"""

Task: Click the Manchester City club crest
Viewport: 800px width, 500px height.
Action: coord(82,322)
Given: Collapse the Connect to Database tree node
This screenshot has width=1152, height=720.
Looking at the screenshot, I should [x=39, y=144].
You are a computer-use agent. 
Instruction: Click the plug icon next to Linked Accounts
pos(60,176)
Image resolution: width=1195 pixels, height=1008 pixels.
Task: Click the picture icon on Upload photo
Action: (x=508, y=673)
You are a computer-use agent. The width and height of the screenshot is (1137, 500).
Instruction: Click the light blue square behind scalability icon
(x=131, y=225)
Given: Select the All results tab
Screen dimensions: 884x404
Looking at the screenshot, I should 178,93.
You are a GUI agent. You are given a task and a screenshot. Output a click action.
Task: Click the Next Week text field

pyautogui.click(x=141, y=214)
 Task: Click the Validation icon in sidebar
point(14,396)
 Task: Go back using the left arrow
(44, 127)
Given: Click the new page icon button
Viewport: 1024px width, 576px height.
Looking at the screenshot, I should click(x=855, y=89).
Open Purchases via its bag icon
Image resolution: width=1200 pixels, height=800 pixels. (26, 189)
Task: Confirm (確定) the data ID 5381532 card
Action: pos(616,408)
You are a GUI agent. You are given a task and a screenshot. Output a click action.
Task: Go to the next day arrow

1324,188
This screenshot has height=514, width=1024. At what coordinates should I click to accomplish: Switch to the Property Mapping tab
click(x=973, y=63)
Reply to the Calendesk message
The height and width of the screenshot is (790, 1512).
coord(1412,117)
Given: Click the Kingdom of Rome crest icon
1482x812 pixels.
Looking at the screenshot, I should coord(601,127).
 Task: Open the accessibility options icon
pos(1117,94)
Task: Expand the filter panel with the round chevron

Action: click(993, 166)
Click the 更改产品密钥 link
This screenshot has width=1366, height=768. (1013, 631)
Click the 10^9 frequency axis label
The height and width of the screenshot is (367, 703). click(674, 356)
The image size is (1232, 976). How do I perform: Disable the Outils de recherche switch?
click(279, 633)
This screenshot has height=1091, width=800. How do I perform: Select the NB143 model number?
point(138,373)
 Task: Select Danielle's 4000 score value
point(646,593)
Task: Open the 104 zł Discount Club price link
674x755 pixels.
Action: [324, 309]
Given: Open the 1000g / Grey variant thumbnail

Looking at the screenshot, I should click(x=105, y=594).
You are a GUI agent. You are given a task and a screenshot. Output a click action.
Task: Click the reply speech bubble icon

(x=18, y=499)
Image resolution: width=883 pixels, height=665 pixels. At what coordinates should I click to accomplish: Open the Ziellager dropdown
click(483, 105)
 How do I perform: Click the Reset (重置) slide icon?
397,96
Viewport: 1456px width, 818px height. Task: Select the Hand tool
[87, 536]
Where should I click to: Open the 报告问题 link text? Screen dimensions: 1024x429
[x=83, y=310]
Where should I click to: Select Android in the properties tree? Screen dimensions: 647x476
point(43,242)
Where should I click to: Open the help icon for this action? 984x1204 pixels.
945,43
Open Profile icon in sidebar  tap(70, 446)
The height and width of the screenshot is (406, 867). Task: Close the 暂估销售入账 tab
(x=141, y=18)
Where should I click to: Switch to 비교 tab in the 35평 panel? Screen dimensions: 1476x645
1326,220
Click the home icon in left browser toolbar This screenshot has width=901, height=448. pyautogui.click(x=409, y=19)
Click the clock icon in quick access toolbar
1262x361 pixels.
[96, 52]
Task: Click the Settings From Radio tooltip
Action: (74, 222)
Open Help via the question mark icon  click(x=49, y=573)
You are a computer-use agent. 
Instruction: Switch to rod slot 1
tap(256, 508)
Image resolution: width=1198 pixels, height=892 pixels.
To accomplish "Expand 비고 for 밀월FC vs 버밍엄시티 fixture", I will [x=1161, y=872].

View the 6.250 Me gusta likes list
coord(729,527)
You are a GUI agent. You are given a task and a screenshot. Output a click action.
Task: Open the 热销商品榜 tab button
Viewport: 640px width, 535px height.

"""

> _WORK TO COMPLETE_: Out of the entries, pull every line that mentions "crest".

> _RESPONSE AREA_:
Task: Click the Manchester City club crest
Given: Click the Kingdom of Rome crest icon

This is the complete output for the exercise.